(O que fazer)
1. No texto sobre a relojoaria e as utopias sociais, que nome foi dado a Deus?
2. Reproduza sem alterações as linhas das entradas, começando na linha que contém "The width and height of the screenshot is (857, 482)." e parando depois da linha que contém "Click the settings".

------ Texto fornecido

A Relojoaria como inspiradora de utopias sociais e políticas. Como um jovem relojoeiro suíço, Giuseppe Fontana, esteve na génese das ideias socialistas em Portugal, fundou associações de classe, estimulou o cooperativismo – a curta vida de José Fontana. A questão dos Horários de Trabalho, antes e depois da proclamação da República.

Desde o aparecimento da Relojoaria Mecânica, no final do séc. XIII e início do séc. XIV, que muitos autores, nomeadamente de textos religiosos, sentiram a tentação de comparar o comportamento das engrenagens dos medidores do tempo com o Universo.

E Deus foi chamado de Supremo Relojoeiro, criador e guardião da Mecânica Celeste, tão perfeita na sua Harmonia de Esferas. Os corpos celestes com os seus ritmos exactos, eram, eles próprios, inspiradores dessas mesmas engrenagens, que os representavam em miniatura, através de relógios astronómicos. Na Terra, os reis deveriam governar segundo as regras do “relógio” de Deus e serem, eles próprios, “mestres relojoeiros” das sociedades que tinham ao seu cuidado.

Os Enciclopedistas, o Século das Luzes, voltaram a fascinar-se pelo mundo da relojoaria. E essa relação entre Relojoaria e Filosofia irá prolongar-se nos séculos XIX e XX a anarquistas, socialistas e comunistas.

------------
------ Registos de dados

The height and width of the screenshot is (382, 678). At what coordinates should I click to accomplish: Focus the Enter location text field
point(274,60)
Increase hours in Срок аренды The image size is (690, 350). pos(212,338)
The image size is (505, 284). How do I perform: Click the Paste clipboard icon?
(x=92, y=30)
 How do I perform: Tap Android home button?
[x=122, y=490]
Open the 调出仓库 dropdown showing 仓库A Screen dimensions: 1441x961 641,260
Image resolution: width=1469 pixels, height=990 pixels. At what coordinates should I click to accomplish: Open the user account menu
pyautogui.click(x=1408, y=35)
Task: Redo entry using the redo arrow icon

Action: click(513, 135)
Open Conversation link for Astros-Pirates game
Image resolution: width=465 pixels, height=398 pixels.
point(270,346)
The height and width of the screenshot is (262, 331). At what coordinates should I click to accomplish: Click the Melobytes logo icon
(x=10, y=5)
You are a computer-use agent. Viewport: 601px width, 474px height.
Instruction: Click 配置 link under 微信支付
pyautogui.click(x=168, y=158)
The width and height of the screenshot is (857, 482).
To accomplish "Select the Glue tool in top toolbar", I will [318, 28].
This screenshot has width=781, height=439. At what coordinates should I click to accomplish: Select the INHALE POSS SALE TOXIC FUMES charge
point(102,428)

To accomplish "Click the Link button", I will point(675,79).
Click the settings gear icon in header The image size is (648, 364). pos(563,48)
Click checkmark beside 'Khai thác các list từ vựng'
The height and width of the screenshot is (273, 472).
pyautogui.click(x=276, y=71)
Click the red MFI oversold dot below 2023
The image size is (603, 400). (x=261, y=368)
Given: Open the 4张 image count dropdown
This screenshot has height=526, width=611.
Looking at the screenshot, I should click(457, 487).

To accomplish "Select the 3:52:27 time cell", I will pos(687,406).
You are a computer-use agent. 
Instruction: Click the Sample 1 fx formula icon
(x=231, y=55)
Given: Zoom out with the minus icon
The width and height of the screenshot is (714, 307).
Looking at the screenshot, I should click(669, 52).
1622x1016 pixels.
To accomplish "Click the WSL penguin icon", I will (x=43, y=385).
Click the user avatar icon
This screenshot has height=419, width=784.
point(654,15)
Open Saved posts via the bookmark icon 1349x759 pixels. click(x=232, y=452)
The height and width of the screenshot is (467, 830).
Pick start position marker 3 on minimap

------------

(Respostas)
1. Supremo Relojoeiro.

2.
The width and height of the screenshot is (857, 482).
To accomplish "Select the Glue tool in top toolbar", I will [318, 28].
This screenshot has width=781, height=439. At what coordinates should I click to accomplish: Select the INHALE POSS SALE TOXIC FUMES charge
point(102,428)

To accomplish "Click the Link button", I will point(675,79).
Click the settings gear icon in header The image size is (648, 364). pos(563,48)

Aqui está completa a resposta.